(Entries for finding words and elements)

----

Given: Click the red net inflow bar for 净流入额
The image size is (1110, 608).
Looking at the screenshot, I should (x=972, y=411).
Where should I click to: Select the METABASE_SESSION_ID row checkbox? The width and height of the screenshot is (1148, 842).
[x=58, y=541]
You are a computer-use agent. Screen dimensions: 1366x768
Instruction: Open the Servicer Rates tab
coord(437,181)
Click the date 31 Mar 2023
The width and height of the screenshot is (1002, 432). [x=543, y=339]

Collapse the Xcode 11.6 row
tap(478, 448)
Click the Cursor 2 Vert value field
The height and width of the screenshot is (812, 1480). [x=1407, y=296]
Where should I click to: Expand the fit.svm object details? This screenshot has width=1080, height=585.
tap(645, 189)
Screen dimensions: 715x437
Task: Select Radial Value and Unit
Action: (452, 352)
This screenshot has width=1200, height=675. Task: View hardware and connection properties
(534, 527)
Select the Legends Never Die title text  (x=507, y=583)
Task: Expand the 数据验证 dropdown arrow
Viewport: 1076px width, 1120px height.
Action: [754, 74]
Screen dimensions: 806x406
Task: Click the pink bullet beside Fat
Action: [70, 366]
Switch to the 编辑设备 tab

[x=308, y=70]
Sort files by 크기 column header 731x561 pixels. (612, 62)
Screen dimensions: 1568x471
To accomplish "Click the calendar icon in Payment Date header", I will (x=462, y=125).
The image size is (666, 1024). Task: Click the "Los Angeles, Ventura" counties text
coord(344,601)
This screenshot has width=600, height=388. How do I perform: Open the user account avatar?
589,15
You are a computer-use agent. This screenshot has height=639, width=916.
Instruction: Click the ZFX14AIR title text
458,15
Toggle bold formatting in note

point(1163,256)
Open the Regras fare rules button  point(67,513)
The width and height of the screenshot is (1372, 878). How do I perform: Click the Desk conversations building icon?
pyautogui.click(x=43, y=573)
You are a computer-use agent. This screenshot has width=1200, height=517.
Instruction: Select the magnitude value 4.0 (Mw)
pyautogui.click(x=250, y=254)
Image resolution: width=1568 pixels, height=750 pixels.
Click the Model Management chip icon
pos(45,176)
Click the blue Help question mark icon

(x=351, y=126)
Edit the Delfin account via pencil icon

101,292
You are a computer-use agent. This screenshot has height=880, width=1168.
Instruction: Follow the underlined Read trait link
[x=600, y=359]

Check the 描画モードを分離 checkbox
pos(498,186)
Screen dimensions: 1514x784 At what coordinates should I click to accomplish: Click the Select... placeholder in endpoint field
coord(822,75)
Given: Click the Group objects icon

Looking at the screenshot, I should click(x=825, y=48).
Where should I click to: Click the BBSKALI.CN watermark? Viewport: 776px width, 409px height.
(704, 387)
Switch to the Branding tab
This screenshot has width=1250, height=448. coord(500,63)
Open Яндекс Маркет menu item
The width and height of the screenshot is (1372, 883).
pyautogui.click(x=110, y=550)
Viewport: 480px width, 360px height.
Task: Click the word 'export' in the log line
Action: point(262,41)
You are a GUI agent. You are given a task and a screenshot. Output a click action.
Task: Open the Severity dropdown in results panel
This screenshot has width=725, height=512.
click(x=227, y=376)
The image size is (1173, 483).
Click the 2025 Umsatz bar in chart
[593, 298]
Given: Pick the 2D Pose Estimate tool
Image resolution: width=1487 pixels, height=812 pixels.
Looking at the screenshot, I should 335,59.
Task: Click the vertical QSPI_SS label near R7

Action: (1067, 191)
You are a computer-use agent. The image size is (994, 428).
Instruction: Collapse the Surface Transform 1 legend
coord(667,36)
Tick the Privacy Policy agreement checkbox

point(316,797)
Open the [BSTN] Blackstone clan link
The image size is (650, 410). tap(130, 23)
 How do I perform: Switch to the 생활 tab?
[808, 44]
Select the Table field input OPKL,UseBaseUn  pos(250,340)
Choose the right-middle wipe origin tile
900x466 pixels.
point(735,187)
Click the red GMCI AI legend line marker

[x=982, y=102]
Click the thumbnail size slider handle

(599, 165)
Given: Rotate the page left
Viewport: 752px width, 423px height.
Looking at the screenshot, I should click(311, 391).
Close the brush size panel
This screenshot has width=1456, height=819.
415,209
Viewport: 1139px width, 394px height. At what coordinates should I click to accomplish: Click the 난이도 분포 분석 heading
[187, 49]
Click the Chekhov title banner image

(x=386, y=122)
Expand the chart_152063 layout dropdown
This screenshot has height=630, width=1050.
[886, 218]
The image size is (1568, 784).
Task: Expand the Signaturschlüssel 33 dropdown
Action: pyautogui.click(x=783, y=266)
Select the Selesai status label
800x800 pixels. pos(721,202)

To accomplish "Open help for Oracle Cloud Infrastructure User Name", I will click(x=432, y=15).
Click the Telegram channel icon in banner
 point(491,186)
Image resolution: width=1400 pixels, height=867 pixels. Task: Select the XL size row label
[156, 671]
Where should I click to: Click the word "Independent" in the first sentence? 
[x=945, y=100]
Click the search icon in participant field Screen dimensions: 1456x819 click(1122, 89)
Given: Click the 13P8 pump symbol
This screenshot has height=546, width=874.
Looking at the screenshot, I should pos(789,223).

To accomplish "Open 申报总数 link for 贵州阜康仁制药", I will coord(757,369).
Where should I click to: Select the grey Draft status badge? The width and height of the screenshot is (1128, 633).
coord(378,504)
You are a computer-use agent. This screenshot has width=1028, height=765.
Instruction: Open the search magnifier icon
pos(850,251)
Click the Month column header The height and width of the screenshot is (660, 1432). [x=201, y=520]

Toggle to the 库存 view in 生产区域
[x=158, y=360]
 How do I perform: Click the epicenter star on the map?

----

§ **To be done**:
Write out the material again, starting at the line containing "has width=1200, height=517." and ending at the line containing "pos(45,176)", and scale each answer coordinate by 1.35, rounding to whole numbers with halves rounded up. Leave every other line and number unchanged.

§ **Correct result**:
You are a computer-use agent. This screenshot has width=1200, height=517.
Instruction: Select the magnitude value 4.0 (Mw)
pyautogui.click(x=338, y=343)
Image resolution: width=1568 pixels, height=750 pixels.
Click the Model Management chip icon
pos(61,238)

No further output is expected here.